As @shortstuffsushi pointed out, since you're using multer.fields, file metadata is parsed into req.files.

However, that object is not the actual file body. It's a key->value map where each key is one of the fields you defined in multer.fields and each value is an array of file objects.

So if I'm reading your code correctly, you'll have to access your file as req.files['file'][0].

Additionally, since you configured multer to use DiskStorage, that file object won't contain the actual file body. Instead, it will have a path property which points to the file on your file system.

So in order to upload it to S3, you first have to read it from disk into a buffer or stream (depending on what the upload library can use) and then use that to actually upload the file's data.


If you are only uploading a single file per request, you should consider using multer.single instead of multer.fields. I suppose the id field is a number or string, so specifying that in multer.fields only makes it try to parse nonsense into a file.
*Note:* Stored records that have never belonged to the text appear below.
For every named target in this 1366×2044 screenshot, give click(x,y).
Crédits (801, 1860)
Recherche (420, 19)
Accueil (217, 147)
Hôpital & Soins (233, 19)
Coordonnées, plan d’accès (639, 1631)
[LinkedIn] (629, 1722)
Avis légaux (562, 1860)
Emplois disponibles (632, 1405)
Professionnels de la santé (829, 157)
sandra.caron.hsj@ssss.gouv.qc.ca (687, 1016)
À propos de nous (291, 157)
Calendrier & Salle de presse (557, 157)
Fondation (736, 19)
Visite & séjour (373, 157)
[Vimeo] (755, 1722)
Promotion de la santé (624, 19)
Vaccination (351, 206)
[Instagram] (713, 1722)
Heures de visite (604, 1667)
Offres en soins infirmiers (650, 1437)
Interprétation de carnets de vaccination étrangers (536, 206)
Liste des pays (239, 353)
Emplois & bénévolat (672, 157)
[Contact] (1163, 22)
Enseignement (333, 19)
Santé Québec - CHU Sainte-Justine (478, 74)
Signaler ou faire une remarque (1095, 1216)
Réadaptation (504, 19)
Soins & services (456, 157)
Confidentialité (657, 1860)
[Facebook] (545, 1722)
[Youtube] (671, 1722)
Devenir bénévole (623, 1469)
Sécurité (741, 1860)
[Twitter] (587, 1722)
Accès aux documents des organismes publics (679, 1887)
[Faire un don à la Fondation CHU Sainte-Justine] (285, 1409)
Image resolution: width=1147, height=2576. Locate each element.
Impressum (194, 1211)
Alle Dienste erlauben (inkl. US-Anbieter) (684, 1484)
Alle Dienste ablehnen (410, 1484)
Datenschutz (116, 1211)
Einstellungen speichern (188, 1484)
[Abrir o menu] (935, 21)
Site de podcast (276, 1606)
And with multer.single the file metadata will be parsed into req.file (no 's'), so you don't need the extra "map into array" access.

So a full example would look like this:

const readFile = require('util').promisify(require('fs').readFile)

app.post('/', upload.single('file'), function(req, res, next){
    console.log('POST to / received!')
    console.log(req.body.id)
    console.log(req.file)  

    readFile(req.file.path)
      .then(body => {
        const params = { Bucket: myBucket, Key: req.body.id + '.wav', Body: body }
        return s3.putObject(params).promise();
      })
      .then(result => {
        console.log(result)
        res.sendStatus(204);
      })
      .catch(err => {
        console.error(err);
        next(err);
      });
});

And just as @shortstuffsushi mentioned, the filename config for multer should not upload the file as well.

Upvotes: 2

shortstuffsushi
shortstuffsushi

Reputation: 2330

Converting to an answer for your first problem, multer uses the files property on the request, not body.file. Check out their docs for more.